◆ **Task goal**
Please copy, exactly as they appear below, the lines from the one containing "Click the navigate back arrow" through the one containing "Image resolution: width=730".

The input Block Start

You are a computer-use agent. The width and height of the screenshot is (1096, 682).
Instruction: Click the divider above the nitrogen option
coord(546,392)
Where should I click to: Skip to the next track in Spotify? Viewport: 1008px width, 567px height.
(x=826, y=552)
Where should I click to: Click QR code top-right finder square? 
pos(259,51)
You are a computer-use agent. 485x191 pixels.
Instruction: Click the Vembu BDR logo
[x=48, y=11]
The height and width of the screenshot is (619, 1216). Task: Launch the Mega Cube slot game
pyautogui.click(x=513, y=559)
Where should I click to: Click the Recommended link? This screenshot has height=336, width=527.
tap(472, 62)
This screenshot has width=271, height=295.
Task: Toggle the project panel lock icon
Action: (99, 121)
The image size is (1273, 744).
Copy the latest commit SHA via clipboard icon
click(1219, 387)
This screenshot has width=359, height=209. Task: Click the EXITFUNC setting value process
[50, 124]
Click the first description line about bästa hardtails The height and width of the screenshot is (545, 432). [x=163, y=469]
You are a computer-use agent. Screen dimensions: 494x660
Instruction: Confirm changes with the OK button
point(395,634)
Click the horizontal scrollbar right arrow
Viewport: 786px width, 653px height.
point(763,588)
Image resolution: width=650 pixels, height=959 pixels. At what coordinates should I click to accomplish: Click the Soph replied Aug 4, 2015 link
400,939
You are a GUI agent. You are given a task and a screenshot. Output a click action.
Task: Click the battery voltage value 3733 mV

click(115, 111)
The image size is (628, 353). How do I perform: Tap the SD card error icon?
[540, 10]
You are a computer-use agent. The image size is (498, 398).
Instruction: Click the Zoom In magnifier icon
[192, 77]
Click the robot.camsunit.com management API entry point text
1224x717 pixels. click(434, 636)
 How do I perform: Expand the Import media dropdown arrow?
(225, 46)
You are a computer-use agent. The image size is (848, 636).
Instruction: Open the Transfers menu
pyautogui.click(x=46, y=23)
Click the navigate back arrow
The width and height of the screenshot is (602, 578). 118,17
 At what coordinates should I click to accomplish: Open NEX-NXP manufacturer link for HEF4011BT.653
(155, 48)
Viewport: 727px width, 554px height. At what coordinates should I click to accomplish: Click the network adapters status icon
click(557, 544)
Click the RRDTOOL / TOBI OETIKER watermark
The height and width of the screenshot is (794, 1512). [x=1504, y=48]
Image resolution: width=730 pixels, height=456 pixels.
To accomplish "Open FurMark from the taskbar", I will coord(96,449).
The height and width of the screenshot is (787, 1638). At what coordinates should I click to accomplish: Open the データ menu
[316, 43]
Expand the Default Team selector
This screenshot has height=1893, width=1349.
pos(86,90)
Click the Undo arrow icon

The input Block End

◆ **Reply**
Click the navigate back arrow
The width and height of the screenshot is (602, 578). 118,17
 At what coordinates should I click to accomplish: Open NEX-NXP manufacturer link for HEF4011BT.653
(155, 48)
Viewport: 727px width, 554px height. At what coordinates should I click to accomplish: Click the network adapters status icon
click(557, 544)
Click the RRDTOOL / TOBI OETIKER watermark
The height and width of the screenshot is (794, 1512). [x=1504, y=48]
Image resolution: width=730 pixels, height=456 pixels.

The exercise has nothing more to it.